System ordering in code

app.configure_sets(FixedUpdate, (
    AstrodynSet::TimeUpdate,
    AstrodynSet::EphemerisUpdate.after(AstrodynSet::TimeUpdate),
    AstrodynSet::Environment.after(AstrodynSet::EphemerisUpdate),
    AstrodynSet::Interaction.after(AstrodynSet::Environment),
    AstrodynSet::ForceCollection.after(AstrodynSet::Interaction),
    AstrodynSet::Integration.after(AstrodynSet::ForceCollection),
    AstrodynSet::DerivedState.after(AstrodynSet::Integration),
));

Multi-stage integration

JEOD uses multi-stage integrators (RK4 has 4 sub-steps per timestep, each requiring a fresh force evaluation; Gauss-Jackson and LSODE are multi-step). In the adapter:

• the integrator is selected per body by the IntegratorTypeC(astrodyn::IntegratorType) component;
• the timestep is the bit-exact IntegrationDtR(f64) resource — the single source of dt for the whole pipeline;
• multistep methods keep their persistent state in GaussJacksonStateC / LsodeStateC components across ticks.

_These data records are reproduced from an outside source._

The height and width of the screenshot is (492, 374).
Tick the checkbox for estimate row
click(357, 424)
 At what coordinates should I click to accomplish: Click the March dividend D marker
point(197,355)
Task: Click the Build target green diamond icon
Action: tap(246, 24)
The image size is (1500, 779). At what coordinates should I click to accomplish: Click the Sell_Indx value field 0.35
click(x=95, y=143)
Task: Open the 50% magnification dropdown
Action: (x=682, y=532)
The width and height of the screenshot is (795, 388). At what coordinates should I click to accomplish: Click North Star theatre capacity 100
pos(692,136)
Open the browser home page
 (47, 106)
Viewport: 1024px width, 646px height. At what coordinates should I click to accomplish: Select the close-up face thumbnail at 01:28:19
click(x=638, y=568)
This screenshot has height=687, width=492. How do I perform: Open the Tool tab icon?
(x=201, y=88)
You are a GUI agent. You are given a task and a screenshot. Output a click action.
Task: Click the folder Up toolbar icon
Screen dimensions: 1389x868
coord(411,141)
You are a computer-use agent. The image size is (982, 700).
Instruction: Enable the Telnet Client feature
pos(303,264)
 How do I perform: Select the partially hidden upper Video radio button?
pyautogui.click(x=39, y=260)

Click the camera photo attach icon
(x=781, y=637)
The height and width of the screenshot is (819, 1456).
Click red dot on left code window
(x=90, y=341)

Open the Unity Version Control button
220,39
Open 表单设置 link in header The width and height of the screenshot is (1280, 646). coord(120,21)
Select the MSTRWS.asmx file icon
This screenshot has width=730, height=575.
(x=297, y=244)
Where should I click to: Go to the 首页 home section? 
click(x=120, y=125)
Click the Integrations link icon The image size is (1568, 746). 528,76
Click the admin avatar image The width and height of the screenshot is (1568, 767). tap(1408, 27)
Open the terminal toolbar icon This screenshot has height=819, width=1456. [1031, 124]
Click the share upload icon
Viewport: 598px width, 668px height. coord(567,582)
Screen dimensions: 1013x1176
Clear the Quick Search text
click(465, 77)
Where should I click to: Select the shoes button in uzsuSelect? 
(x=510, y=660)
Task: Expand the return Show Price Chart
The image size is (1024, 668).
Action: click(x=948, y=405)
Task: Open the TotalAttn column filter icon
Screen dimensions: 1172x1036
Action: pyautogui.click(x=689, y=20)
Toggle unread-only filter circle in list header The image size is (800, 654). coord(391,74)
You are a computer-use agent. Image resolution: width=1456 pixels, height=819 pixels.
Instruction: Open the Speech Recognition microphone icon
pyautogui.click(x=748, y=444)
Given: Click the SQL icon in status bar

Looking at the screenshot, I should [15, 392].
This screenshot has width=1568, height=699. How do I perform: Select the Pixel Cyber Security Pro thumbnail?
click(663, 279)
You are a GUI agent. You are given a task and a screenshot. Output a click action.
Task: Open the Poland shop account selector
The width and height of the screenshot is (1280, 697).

integration_system runs the full multi-stage loop internally — for each sub-step it re-evaluates gravity and forces, computes derivatives, and advances the stage — so the multi-stage logic stays inside one system rather than spreading across the schedule.

Key system signatures

Bevy systems are thin wrappers: each is generic over the planet phantom <P: Planet>, queries the *C components, and delegates to a gateway astrodyn::* function — never to an astrodyn_* physics crate directly (the three-layer rule). gravity_computation_system builds a per-body input iterator plus a source resolver and hands both to astrodyn::run_gravity_stage; integration_system routes 6-DOF/3-DOF integration through astrodyn::integrate_body (and integrate_body_coupled for kinematic chains).

A simplified integration_system — incidental frame-origin plumbing and the detached-subtree / kinematic-child filters are elided; see crates/astrodyn_bevy/src/systems/integration.rs for the full signature:

pub fn integration_system<P: Planet>(
    // frame-origin / root-frame plumbing …
    mut bodies: Query<(
        Entity,
        &DynamicsConfigC,
        &mut TranslationalStateC<P>,
        Option<&mut RotationalStateC>,
        Option<&MassPropertiesC>,
        &GravityControlsC,
        &mut TotalForceC,
        Option<&IntegratorTypeC>,
        // … persistent multistep state (Gauss-Jackson / LSODE) …
    )>,
    dt: Res<IntegrationDtR>,
) {
    // For each body: re-evaluate forces per RK sub-step, then
    // `astrodyn::integrate_body(…)` routes the method and DOF.
}

The system owns no algorithm — only the ECS plumbing around the gateway call — which keeps the physics testable without standing up a Bevy App.

Plugin composition

All Bevy glue lives in a single AstrodynPlugin in crates/astrodyn_bevy/src/lib.rs (renamed from JeodPlugin in #392). The plugin registers resources, configures schedule set ordering, and adds all systems inline — there are no separate sub-plugins per domain.

pub struct AstrodynPlugin;

impl Plugin for AstrodynPlugin {
    fn build(&self, app: &mut App) {
        // Insert resources (SimulationTime, EphemerisData, etc.)
        // Configure AstrodynSet schedule set ordering in FixedUpdate
        // Add all systems (time, gravity, integration, derived states, etc.)
        //   each assigned to the appropriate AstrodynSet
    }
}

Users add AstrodynPlugin to get the full simulation pipeline. Since all systems live in one plugin, selective opt-in is done by which components are spawned on entities, not by choosing sub-plugins.

See also

• Strategy — engine-neutral architecture: pipeline stages, core types, three-layer rule, verification.
• Integration-Groups — Bevy schedule ↔ JEOD JeodIntegrationGroup mapping.
• Type-System — the typed quantities / phantom tags the component wrappers carry.
• Dependency-Graph — where astrodyn_bevy and astrodyn_runner sit relative to astrodyn.